Recorded information start

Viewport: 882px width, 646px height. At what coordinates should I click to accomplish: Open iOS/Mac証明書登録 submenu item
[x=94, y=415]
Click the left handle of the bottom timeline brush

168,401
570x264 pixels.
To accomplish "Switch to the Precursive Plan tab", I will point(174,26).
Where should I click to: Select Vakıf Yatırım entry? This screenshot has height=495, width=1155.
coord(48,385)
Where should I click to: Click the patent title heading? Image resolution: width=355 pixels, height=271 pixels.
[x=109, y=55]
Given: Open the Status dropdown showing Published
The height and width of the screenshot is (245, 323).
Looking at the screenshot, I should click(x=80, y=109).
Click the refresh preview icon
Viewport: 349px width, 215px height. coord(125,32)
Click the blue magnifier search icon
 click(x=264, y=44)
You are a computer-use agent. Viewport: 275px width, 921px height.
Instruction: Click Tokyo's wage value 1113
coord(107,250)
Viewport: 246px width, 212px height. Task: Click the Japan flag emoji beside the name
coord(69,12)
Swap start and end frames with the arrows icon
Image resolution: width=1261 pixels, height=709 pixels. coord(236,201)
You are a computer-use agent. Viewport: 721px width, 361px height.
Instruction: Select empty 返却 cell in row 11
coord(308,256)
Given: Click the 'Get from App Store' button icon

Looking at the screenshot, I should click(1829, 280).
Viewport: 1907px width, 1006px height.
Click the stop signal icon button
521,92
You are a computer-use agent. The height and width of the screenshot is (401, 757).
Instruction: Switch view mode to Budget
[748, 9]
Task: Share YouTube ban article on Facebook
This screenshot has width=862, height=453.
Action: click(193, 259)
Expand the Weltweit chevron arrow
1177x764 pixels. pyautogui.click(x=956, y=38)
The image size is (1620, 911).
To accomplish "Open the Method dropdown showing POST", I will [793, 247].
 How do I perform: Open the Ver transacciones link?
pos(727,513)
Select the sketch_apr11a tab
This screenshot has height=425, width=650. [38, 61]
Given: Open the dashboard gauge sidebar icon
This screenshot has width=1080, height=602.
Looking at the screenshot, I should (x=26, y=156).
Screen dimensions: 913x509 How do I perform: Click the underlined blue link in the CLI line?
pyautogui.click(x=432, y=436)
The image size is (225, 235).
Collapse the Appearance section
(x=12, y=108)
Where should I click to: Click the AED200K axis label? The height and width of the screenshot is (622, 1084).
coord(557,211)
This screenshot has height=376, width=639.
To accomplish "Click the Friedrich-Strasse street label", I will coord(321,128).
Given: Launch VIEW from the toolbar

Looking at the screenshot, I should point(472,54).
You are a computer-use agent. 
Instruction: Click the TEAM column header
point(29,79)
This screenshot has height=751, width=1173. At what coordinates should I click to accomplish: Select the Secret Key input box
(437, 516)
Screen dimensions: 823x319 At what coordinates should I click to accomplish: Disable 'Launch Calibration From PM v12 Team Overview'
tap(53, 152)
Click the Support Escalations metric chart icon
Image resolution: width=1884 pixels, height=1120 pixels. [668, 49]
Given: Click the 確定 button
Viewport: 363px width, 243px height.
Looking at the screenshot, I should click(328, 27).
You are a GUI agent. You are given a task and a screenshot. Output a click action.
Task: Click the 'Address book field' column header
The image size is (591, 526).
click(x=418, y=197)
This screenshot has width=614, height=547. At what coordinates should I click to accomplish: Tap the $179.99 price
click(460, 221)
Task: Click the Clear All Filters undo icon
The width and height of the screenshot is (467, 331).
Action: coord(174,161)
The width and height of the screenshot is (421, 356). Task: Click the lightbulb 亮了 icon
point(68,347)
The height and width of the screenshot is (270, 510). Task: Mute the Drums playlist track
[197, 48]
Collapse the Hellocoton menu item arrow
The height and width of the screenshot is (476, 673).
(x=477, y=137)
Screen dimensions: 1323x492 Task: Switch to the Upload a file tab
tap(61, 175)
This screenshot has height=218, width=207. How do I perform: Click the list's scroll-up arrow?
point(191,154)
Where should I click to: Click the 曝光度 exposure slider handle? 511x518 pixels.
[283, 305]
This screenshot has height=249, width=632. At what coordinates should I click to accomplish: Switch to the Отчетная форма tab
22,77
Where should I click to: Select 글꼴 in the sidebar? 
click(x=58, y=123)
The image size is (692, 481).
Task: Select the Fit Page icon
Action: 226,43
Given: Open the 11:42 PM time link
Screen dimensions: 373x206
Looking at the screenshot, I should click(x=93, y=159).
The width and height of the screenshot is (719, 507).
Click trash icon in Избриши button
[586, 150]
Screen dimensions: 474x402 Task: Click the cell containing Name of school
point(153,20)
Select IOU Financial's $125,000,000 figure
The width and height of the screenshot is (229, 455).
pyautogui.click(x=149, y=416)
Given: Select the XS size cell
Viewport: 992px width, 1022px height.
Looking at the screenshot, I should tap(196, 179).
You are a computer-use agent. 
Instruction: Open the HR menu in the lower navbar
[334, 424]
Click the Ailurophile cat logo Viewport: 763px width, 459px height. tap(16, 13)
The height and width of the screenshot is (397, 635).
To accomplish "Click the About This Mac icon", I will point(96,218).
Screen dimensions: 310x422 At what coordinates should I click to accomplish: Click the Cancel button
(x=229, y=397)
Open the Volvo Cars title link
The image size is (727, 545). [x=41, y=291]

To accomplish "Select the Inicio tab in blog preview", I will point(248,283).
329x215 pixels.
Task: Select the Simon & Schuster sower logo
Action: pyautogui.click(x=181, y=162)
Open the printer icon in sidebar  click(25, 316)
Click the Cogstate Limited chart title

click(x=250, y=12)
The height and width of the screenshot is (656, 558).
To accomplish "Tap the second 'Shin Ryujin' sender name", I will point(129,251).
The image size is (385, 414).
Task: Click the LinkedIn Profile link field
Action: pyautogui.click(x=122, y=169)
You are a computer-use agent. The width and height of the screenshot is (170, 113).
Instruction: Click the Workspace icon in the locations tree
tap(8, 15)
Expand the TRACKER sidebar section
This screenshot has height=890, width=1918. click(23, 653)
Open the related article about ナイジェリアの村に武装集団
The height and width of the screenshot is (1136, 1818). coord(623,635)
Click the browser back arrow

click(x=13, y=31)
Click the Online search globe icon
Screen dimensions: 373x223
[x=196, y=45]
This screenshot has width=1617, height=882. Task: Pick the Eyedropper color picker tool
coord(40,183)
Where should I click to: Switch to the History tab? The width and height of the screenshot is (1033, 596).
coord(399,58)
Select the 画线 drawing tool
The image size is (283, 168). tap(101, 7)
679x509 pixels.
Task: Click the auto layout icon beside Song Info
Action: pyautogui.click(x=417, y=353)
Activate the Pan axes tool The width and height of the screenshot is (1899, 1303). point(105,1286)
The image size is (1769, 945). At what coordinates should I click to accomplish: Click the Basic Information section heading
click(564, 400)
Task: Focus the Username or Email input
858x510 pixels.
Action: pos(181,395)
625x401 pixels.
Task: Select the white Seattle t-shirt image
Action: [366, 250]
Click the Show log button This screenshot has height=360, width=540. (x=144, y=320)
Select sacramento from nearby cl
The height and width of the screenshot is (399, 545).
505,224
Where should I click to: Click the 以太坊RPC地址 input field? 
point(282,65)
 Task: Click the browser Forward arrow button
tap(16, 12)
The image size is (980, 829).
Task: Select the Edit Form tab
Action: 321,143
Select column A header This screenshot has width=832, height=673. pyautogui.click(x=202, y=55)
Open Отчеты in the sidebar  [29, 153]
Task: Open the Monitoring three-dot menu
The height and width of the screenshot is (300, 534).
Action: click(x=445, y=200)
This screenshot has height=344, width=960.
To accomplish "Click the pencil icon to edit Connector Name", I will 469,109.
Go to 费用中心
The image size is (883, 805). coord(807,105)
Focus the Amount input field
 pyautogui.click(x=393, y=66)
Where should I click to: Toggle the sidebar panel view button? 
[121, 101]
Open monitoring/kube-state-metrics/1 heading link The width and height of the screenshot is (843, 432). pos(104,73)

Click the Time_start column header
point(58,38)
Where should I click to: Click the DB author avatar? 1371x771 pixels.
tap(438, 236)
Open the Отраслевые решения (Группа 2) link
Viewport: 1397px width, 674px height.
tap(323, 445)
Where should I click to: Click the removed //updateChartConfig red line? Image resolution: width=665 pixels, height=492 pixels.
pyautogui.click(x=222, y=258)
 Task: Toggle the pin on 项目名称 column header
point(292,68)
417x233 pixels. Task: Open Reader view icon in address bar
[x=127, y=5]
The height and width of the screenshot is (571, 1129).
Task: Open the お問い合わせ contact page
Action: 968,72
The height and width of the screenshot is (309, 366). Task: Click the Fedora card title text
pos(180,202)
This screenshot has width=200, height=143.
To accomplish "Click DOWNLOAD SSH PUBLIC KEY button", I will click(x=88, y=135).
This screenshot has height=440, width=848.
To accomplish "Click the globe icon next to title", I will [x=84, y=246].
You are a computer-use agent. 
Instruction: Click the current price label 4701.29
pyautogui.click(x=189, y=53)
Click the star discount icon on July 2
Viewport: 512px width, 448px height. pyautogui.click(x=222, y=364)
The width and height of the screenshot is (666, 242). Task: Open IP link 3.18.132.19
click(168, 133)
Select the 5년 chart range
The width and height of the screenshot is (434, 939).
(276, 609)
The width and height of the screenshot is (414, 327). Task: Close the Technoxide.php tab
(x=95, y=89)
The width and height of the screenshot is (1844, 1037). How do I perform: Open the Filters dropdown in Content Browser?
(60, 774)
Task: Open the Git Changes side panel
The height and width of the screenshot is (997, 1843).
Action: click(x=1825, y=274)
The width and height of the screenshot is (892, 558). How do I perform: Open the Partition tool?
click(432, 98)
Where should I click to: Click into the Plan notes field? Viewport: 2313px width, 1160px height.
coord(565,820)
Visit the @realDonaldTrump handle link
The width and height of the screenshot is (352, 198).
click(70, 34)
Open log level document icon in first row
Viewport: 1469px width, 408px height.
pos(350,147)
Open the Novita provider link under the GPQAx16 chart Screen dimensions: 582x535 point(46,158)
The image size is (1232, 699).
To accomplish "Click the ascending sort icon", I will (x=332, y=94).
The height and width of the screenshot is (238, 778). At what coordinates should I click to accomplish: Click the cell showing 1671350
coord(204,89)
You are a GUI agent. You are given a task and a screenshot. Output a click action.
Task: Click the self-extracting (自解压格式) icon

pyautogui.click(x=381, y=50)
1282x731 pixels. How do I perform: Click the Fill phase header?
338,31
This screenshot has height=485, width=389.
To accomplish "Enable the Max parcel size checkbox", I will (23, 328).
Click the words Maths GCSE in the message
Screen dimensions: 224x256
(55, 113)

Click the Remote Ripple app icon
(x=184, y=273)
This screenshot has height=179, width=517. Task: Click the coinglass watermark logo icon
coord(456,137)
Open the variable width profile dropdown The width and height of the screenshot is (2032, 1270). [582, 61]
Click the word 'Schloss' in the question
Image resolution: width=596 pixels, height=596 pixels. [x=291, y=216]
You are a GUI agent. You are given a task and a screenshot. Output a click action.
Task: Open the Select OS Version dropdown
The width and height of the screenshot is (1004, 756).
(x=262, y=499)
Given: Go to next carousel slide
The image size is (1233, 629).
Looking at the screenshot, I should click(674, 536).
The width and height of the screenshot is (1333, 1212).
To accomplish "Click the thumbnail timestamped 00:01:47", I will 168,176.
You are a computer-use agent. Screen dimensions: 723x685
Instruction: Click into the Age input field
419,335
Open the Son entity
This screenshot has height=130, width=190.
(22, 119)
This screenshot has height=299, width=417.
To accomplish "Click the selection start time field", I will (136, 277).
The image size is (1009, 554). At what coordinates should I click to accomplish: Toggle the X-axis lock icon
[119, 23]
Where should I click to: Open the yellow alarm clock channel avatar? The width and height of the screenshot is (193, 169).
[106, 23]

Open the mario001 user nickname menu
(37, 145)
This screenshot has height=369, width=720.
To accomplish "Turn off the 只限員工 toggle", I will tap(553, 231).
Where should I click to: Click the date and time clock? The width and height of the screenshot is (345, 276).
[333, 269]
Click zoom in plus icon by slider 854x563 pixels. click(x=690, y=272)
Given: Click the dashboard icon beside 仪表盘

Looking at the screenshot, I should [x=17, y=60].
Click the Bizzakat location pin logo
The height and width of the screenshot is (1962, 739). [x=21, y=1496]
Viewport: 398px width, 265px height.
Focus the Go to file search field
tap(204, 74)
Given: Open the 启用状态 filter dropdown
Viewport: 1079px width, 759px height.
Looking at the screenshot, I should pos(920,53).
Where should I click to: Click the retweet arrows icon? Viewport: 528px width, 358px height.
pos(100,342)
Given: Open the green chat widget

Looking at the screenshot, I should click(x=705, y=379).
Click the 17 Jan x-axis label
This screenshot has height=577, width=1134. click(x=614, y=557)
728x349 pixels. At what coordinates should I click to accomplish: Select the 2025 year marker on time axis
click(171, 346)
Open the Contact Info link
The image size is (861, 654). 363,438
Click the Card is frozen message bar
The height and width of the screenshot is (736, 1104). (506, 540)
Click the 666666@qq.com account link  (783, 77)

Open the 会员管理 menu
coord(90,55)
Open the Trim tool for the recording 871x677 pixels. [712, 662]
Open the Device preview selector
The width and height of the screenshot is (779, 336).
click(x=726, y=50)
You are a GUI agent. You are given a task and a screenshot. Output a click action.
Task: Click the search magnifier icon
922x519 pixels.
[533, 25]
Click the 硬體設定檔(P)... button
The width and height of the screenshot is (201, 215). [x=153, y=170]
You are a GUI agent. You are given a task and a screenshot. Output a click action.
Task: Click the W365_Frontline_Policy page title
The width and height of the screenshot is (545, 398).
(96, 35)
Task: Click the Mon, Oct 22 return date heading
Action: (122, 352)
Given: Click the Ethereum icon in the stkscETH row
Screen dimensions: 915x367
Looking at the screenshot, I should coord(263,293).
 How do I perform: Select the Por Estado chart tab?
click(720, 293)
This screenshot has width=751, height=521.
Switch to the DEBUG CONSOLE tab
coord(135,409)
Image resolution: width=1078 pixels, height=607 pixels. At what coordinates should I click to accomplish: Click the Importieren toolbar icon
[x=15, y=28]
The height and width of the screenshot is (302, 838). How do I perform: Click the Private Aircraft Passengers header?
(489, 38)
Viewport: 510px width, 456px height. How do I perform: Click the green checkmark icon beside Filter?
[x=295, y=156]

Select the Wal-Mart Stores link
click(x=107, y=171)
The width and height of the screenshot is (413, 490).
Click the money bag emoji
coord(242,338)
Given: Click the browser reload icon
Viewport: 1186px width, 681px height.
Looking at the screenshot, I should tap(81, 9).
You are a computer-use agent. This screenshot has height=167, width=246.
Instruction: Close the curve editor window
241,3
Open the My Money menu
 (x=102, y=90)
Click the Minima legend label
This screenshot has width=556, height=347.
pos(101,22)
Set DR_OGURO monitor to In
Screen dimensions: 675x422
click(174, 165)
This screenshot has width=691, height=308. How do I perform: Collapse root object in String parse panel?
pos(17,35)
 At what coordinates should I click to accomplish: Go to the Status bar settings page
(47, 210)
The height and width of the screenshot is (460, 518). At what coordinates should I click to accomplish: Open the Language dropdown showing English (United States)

Recorded information end

Prompt:
Find each line in the rows above that contains the word "price", and copy those lines.

Response below:
This screenshot has width=614, height=547. At what coordinates should I click to accomplish: Tap the $179.99 price
Instruction: Click the current price label 4701.29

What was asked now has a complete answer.